_Set tasks_
**A.** List every person the manufacturing news report below quotes by name, along with the role or employer it gives for each.
**B.** Write the next few paragraphs of the manufacturing news report below, picking up after its last sentence.

_Document_
-------

New orders dwindled in the euro zone, suggesting the outlook for the 17-nation economy remains poor, while activity in China's manufacturing sector—the engine for much of Asia's economy—shrank at the fastest pace since the depth of the global financial crisis.

The HSBC manufacturing Purchasing Managers' Index for China fell to 47.6 from July's 49.3, the lowest since March 2009, figures released Monday show.

A number below 50 indicates contraction, while above 50 indicates expansion. The figure followed an official manufacturing PMI on Saturday that signaled a contraction for the first time since November.

In the 17-nation euro zone, the manufacturing Purchasing Managers' Index remained below 50 for a 13th month, though the contraction was less deep than in July, data company Markit reported Monday. The August index was 45.1, compared with 44 in July.

That and other economic indicators could persuade the European Central Bank as soon as this week to take action, such as cutting its benchmark interest rate, already at a record low, or setting out plans to buy the government bonds of weaker member states, including Spain.

"We expect the ECB to cut interest rates from 0.75% to 0.50% by October, with a move very possible as soon as its September meeting this Thursday," said Howard Archer, economist at consultancy IHS Global Insight.

Manufacturing in South Korea, whose exports have been hit hard by weakening foreign demand, shrank in August, though less sharply than in July. In Taiwan, which also depends heavily on consumers overseas, the pace of the contraction deepened.

India's manufacturing continued to expand, but at a slower pace, while in Indonesia—Southeast Asia's biggest economy—manufacturing picked up steam, offering a tentative positive signal for Asia's prospects.

Asia's economy "is slowing, perhaps a little bit more than people were planning for, but it's still outgrowing every other part of the world," said Endre Pedersen, managing director for fixed income at Manulife Asset Management, which manages $37 billion in Asian fixed-income investments.

"I'm not expecting to see continued further weakness into 2013. I think it will plateau out, probably over the next few months," he said. "But obviously, I think it's much more dependent on how it plays out in Europe and the U.S."

The euro-zone economy shrank 0.2% in the second quarter from the first, or 0.7% at an annualized rate, while the number of unemployed people in the bloc has climbed to a record of more than 18 million, or 11.3%, helping push consumer and business confidence down to a three-year low.

"The [manufacturing] sector is on course to act as a drag on gross domestic product in the third quarter," said Rob Dobson, senior economist at Markit, adding that improvement is unlikely until "regional structural issues are addressed and the broader global backdrop brightens."

-------

_Provided data_
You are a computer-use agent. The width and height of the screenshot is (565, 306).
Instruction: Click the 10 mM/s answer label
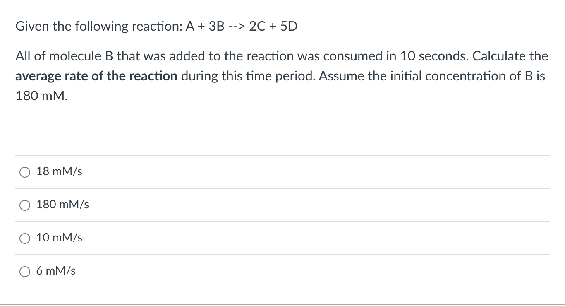pyautogui.click(x=59, y=238)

-------

_Answers per task_
**A.**
- Howard Archer, economist at consultancy IHS Global Insight
- Endre Pedersen, managing director for fixed income at Manulife Asset Management
- Rob Dobson, senior economist at Markit

**B.**
The pace of manufacturing decline slowed in the Continent's biggest economy, Germany, and in France. But new orders for German exports, the driving force of the country's economy, suffered their steepest retreat since April 2009, underscoring the vulnerability of the economy to global stagnation.

A weaker German economy could curb the country's willingness to bankroll future euro-zone rescue efforts. Markit's data showed manufacturing activity also fell month-to-month in France, Spain and Greece in August—albeit at a lessened pace. The decline steepened in Italy. Only Ireland showed month-to-month growth in its factory sector.

The outlook for Asia's exports isn't good, considering the euro zone's troubles and only a patchy recovery in the U.S., where Federal Reserve Chairman Ben Bernanke on Friday bolstered expectations the Fed may pump more money into the economy to spur growth.

South Korea's exports—a bellwether of Asia's export trends—fell 6.2% in August from a year earlier, with shipments to nearly all major global markets falling.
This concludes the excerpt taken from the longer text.